CHC has made record profits and they've issued those profits back $4 billion over $4 billion back to the government as dividends so the government can waste it on whatever programs and spending and schemes they want. So like that that the reason they increased those premiums was to hedge themselves against a rise in defaults in payouts that they would have and they never had it because the of course the government kept uh rates so low and kept this Ponzi scheme going for so long and it's all you know like you said it's all artificially uh created.
Yeah. So now we have the the money they're take they're literally this is where the money comes from. How is how is CHC funded? They're not funded directly from the government. are funded from their insurance premiums and there again those insurance premiums the purpose of them is to hedge themselves against defaults and pay for and payouts for those people who have defaulted this never happened so they just take all the money and then they created these new things so now you're paying into CHC for this they're loaning out the money and using that for leverage against these multifamily units and these purpose-built rentals and now we're seeing that and they've al they've also cut back on the criteria because it was you know they had a certain standard or a certain lending limit for if you meet so much uh they get it's a point system right where you have you know so many points for so many units at or below the the rental average or whatever based on income median incomes. They then had this criteria and they'll say okay you can have a 50-year mortgage at this much and this is you get this much money.
They changed that uh six months ago and everyone a lot of people were pissed off because they had based their their projects on this and they of course pulled the rug on a bunch of those people. So yeah, it's like the CHC is it's it's just another tax collection entity for the government. And again, we've seen it. You can look it up. Over $4 billion has gone back in dividends to the federal government from the most vulnerable Canadians buying homes, which is the people with less than 5% or 5% down, less than 20% down, which is again, this is not the purpose of that program. But again, this is why they increase premiums. They said it was for one reason, but they used the money for a different reason to fund their spending habits.

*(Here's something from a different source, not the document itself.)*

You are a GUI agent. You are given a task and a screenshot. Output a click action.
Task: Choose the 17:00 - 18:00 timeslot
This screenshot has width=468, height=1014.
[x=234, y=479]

>> I absolutely hate the CHC. And now you got me started on the CMHC rant, but like I mean the CHC is such a disgusting organization because what people don't realize is like if that entity didn't exist. In fact, the whole mortgage insurance industry I think should be totally banned. Like I don't even know why that exists because basically you're just putting this middleman in place.

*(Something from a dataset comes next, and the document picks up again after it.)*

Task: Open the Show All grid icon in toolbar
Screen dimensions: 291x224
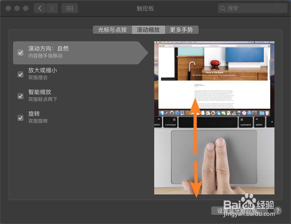Action: pyautogui.click(x=70, y=8)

It's like it's exactly like the private credit that's going on. It's exactly the same. Basically the banks they lend to entities that lend to the private credit. And it's a similar thing with the CHC. Like the CHC is the protector in the middle when they're not really the protector. I mean, they wouldn't even have enough money to cover massive losses and they would just throw it to the banks anyway. I've spoke to people who work at the CMHC and they say the same thing. Like in a lot of cases, claims are denied anyways. Like it's not as simple as the banks probably think that in a mass default event, they would just be able to claim all these loans back from the CHC. And you even see that in the spread on the mortgage rates like with certain banks. I don't know if it's the same now, but it certainly was a few years ago. Like the insured rate was less than the uninsured, but you're putting more down. Yeah. So, you're putting more money down, you're like increasing your equity state, but because somebody with CHC insurance has got like you can literally see the moral hazard with that spread right there.

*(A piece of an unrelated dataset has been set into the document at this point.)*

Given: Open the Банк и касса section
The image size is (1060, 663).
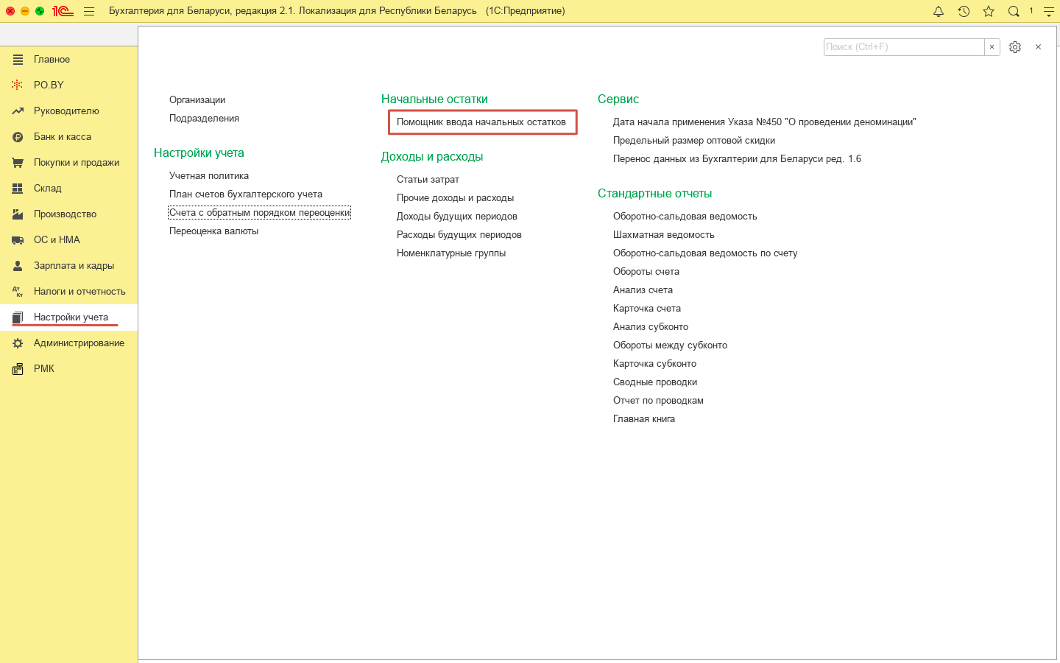Looking at the screenshot, I should 63,137.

>> When I first started real estate, you know, in the first few years, you're learning the ropes, right? I didn't know I didn't I wasn't a business graduate or a CHC expert. And I remember somebody called for an appraiser and like these people had a big down payment 25% or 20% and they appraised I said why would they get an appraiser for these people and not for these people who put like nothing down like they actually had a nothing down program like the the bank would give you back your 5% loan right or they would loan you the money like they had a credit line option anyway you could put nothing down and there's no appraisal and it's like the deal's done in like 2 days with the bank like I'm like and then these people they got 20% down they got like a big chunk chunk of money and they're sending in the appraiser and they're holding up the deal. I'm like, "Why are you holding up the deal?" And I didn't understand it at first. I'm like, "They're like, "Well, that one's not insured and this one's insured." I'm like, "So the and and then the the the CHC insured one. They just put it used to be called Emily the system. They just oh, we just put the address in and it spits it out as a number and that's that's all good. We don't need an appraisal." I'm like, "So you guys like have 20% down and you need all this extra work." And people with nothing down, you just put it in the computer and it spits out a number and you just sign off on the deal. And that's what they do, right? And um like as you said, sometimes they don't pay out. But this is the problem with the insured mortgages, but they're taking like the the reason I'm talking about this is I just did a deal with someone and they were not a first-time buyer.
They were a second uh time buyer and they had been out of the market for 15 years or so. And they had their 5% down.
And like I'm just so angry that and these are good people like their whole after closing cost, they have nothing down on the house. Nothing. And the government says, "Well, because you got nothing down now, like we need to make sure this is insured properly, this mortgage, and you know, you're high risk." It's like, and you know, the ones that I see default the most were the speculators that took their 20% from their existing homes from North Carolina and did it like and didn't have any mortgage insurance. Those are the highest risk in my opinion. But, you know, they use the algorithm say, "Well, statistically speaking, these ones are the highest risk." But also at the same time, if you took the extra time, and we have a chart actually we might show it today about the time to save up your down payment, the months needed, if you took that extra time to do that, like you could be spending more because prices went up, especially in the last decade or last 15 years before the 2022 peak. Can you imagine you take an extra 5 years or four years to to save up your extra down payment to so you don't get hit with the CHC and now the the house prices have have gone up 40 50%. like what was the purpose of it? Of course, like so yeah, they punish they punish the lowest income, most vulnerable homeowners and they reward the other ones and it's just yeah that it's it's a flawed system and they'll say, well, they're more, you know, susceptible to defaulting and whatever else. Well, obviously they're more susceptible when they look at their mortgage statement and they have zero equity. Like they're like, oh, I'm I'm not going to pay for this house anymore. But if they actually had some equity in the house, they probably would be less prone to defaulting. So anyway, that's that's it's all BS with their system. Yeah. So here we have the um the chart that we were talking about. And this one here is the months. Yeah. The months to save.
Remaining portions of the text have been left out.